- **Given passage**:
# # #

Tom Fisher: Yale has a partnership between its design school and their environmental school.  There are a few other schools that have partnerships between design and business, but I don't know anybody that's got it with agriculture, nursing, public health, government, education, as well as business and other fields. I think we are out ahead in this evolution in thinking about how design can bring value to all aspects of human life.

Design Beyond Objects

We're going through a change similar to what occurred in law schools in the 20th century. You used to go to law school to try cases in court, and over the 20th century law schools changed to be places where you went to think legally about problems.  Only a minority of law graduates ever set food in a courtroom today.  There are very similar changes going on in design: we will still have designers who design buildings and clothes and cars and websites, but there is this whole other area of need where people will bring creative design-problem-solving to systems and infrastructures and organizations and services of various sorts.  

For example: one of my top recent grad students is about to join a big health care company here to help them redesign their service delivery. He's a designer. I think they reached a point where they realized that medical personnel didn't really know how to think and analyze and come up with creative new solutions without having a designer with them. This emergence of whole new areas of design thinking will change the design fields, but our goal is to improve our competitiveness, our effectiveness and efficiency in all of these areas.

# # #

- **Data**:
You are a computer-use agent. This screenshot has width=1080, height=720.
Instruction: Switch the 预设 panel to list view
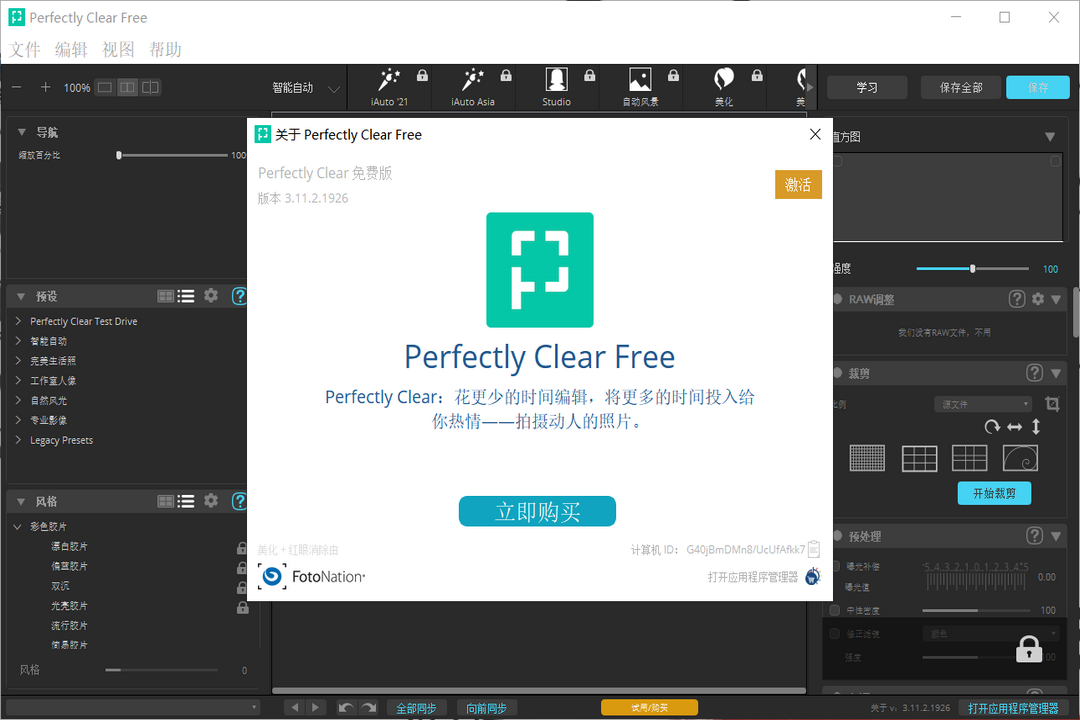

# # #

- **Try it**: State whether each statement agrees with the passage on design education, answering yes or no and quoting the deciding words of the passage verbatim: (a) Yale has a partnership between its design school and its environmental school; (b) over the 20th century, law schools moved away from being places to think legally about problems; (c) a top recent graduate student is about to join a large health care company to help redesign its service delivery. The lines above play no part in this exercise.

- **Answer area**:
(a) Yes: "Yale has a partnership between its design school and their environmental school."
(b) No: "over the 20th century law schools changed to be places where you went to think legally about problems."
(c) Yes: "one of my top recent grad students is about to join a big health care company here to help them redesign their service delivery."